Remember last year - we hardly every heard from some of the Nadal fans because he was out hurt, or just wasn't 'winning'. He had gone almost an entire year! AN ENTIRE YEAR - without winning a tournament. Some folks were quick to write him off saying his knees and his tennis were finished. When he didn't even win a match at year-end last year - man, the 'writing-off-of-Nadal' was in high force.

Then for Roger. When he won the AO this year, many started predicting as much as 20 slams! Hey, I'm a Federer fan and even I thought that might be too high...but that was many predictions.

Remember - this was only in January - of THIS YEAR!
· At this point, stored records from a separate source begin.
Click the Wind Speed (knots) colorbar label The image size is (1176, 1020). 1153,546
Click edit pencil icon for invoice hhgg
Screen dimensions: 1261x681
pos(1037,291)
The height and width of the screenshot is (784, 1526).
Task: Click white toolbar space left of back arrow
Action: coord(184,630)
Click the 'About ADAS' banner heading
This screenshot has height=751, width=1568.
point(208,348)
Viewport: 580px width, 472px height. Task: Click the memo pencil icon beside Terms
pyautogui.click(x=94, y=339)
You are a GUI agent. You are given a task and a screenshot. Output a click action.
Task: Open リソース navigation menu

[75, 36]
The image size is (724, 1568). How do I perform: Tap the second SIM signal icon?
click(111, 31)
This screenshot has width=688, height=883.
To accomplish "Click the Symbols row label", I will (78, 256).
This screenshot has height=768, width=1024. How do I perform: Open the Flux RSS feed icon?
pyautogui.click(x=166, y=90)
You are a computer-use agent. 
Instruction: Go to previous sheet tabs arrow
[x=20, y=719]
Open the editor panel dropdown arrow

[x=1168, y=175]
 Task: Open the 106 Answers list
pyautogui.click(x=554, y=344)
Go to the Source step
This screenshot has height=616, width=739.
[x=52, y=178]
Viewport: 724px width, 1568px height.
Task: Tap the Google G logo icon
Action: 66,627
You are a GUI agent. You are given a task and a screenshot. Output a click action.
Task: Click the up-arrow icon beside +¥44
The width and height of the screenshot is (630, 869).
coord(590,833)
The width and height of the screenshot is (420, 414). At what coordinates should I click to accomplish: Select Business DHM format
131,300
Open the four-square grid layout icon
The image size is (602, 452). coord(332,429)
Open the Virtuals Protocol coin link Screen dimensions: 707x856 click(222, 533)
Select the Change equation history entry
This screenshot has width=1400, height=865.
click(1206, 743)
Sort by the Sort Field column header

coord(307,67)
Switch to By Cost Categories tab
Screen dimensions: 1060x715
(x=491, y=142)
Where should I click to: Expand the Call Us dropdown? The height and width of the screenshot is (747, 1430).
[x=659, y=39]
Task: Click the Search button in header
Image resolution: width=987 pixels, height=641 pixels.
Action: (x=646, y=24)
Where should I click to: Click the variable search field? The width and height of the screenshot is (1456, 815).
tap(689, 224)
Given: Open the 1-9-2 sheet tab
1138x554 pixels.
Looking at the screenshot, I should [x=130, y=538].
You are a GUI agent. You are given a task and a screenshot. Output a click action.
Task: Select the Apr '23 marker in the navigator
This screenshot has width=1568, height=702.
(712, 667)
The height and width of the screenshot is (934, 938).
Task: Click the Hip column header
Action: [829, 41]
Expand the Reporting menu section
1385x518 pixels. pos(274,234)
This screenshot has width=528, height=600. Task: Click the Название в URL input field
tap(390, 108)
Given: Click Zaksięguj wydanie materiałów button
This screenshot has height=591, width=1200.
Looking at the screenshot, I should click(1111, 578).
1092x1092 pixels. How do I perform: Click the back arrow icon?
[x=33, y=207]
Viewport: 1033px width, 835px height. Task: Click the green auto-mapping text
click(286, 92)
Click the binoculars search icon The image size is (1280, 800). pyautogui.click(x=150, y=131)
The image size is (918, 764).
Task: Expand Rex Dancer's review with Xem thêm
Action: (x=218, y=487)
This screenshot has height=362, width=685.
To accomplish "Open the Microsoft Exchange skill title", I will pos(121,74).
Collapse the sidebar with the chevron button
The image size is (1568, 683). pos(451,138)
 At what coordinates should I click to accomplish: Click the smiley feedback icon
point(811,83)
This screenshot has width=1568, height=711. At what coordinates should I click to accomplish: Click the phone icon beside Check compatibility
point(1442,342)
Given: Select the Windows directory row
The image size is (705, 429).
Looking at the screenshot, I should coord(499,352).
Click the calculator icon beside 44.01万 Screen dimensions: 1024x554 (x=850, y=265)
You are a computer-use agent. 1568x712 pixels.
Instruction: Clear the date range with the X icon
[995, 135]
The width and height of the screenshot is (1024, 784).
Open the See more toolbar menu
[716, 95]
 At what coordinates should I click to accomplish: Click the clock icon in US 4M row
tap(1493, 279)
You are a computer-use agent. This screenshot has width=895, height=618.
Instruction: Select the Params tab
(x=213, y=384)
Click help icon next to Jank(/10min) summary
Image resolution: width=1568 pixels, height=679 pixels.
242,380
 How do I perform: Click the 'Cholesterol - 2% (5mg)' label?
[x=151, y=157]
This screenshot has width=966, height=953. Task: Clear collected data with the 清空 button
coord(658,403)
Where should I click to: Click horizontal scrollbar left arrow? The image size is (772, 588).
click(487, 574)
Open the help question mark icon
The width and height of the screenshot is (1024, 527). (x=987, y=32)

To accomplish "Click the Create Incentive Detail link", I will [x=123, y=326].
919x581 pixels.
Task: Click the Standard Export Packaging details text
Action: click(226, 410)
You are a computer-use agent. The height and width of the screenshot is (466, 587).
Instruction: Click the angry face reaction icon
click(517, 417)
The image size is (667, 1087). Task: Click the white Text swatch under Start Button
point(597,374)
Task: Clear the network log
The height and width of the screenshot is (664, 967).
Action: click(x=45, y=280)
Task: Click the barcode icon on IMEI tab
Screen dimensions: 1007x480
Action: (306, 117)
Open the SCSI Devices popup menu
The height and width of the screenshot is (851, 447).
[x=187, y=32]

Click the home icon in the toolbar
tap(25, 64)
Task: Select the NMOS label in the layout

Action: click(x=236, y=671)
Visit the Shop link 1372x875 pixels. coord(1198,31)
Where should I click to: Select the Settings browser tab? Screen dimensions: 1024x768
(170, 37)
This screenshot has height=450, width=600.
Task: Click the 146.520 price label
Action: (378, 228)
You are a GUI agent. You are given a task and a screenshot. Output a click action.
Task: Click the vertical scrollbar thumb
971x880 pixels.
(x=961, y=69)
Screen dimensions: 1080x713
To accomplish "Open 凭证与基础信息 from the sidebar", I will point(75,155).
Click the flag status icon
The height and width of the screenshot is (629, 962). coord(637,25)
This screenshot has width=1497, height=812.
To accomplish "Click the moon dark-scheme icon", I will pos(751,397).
Now here we are in July -6 months since then - and the writing is now completely opposite. Many are predicting a lot more slame for Nadal and hardly any for Roger.

So my point is that things can change in a hurry! Right now Nadal looks invinsible! Roger looks like he's on his last leg. But if things can change that drastic in 6 months - how in the world can people think they know for the next 3-4-5 years? Who knows if either Nadal or Roger will even be playing tennis! lol! I know they expect too, but I'm sure Del Potro expected to be playing right now. Injuries, inconsistencies, bad days, other hot players - anything can happen.

As a Federer fan, I'm just glad to have experienced what he's done so far. (at least you can't take that away). I have no idea what's going to happen at the next tournament - much less the next 4 or 5 years! lol! And the good thing about some of these drastic predictions - they don't know either! lol!

Posted by lilscot 07/13/2010 at 03:43 PM

CL/Hold the Foam: 3:15 p.m.

Yeah, I found that particular statement epitomizes the very definition of double-standard. As I've said before, despite being a Rafa fan I don't like seeing any kind of double-standard being used by sports writers. It's hard enough for us as fans to find our common ground and have rational discussions, but when people like Pete write articles like that one over at espn it only goads people into fighting even more.

Tennis is above that kind of thing, in my mind anyway. Hell, I don't even mind our debates about GOAT, etc., but this whole injury thing has just gotten blown waaay out of proportion and too much importance has been placed on it. Almost every pro athlete lives and breathes with some kind of injury and has to be put into context as a factor in the way a match plays out in the same manner as someone's BH being off the day, or someone's footwork sucking that day, etc. But, it isn't the only factor. If it was then the player in question should not even walk on the court if they have an injury so bad that it's going to lose the match for them.

Posted by TheMightyFunk 07/13/2010 at 03:43 PM

lilscot - Glad you made it back and you are right, it isn't that bad today. I think its missing some usual suspects who I've seen to really spice things in the past. Lots of references to "DUH", "Rafa's whipping boy", "Cry baby", "juiced up" etc repeated over and over again with nary a new point usually make for very entertaining drive-by reading :) Wonder if they are missing coz they are preparing to launch an invasion on the pristine landscape of TW?